Fig. 3: Scattering of O(1D) from HOPG leads to a spin non-conserving O(1D) → O(3P) channel that exhibits electronic-to-kinetic energy transfer.
From: Spin-dependent reactivity and spin-flipping dynamics in oxygen atom scattering from graphite
a, The flux of incident O(3P2) (blue stars), incident O(1D) (black squares) and scattered O(3P2) (red circles) in the CO2 photolysis experiment, plotted as a function of tprobe, the time between the photolysis laser and probe laser. b, The tarrive distribution for incident O(1D) and O(3P2) is compared with the tdepart distribution for scattered O(3P2). The widths of the red shaded rectangles indicate the size of the tdepart histogram intervals and the horizontal error bars indicate the FWHM uncertainty in tdepart due to uncertainty in the velocity measurements. The peak at 85 μs (marked with an asterisk) is an artefact due to a small contamination of O2 in the CO2 molecular beam.
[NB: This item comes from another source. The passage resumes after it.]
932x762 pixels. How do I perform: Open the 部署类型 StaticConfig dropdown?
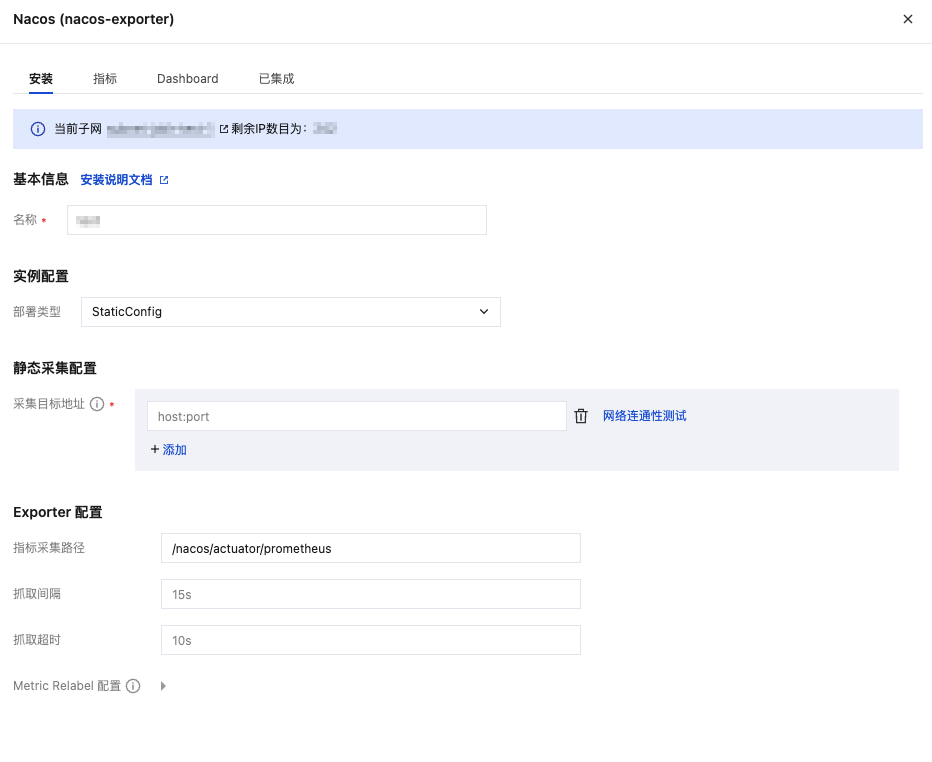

A comparison of the profile of the tdepart distribution with the tarrive distributions indicates that incident O(1D) atoms are converted to O(3P) during the scattering process. c, The scattering kinetic energy distribution for the O(1D) → O(3P2) channel is shown for incident O assigned to Ei = 0.065 ± 0.020 eV (blue stars). The distribution of incidence energies (including experimental uncertainty) is shown as a blue dashed curve. Atoms gain kinetic energy during the scattering process due to electronic-to-kinetic energy coupling. d, The scattered O(1D) → O(3P2) kinetic energy distribution from the CO2 photolysis source assigned to Ei = 0.23 ± 0.02 eV (black squares) is compared to the distribution obtained from the O2 discharge source (red circles) with a similar range of incidence energies (Ei = 0.23 ± 0.05 eV), indicating that, on average, incident O(1D) atoms scatter with higher kinetic energy than incident O(3P) atoms with similar incidence kinetic energy. The incidence energy distributions are indicated by black and red dashed curves, respectively.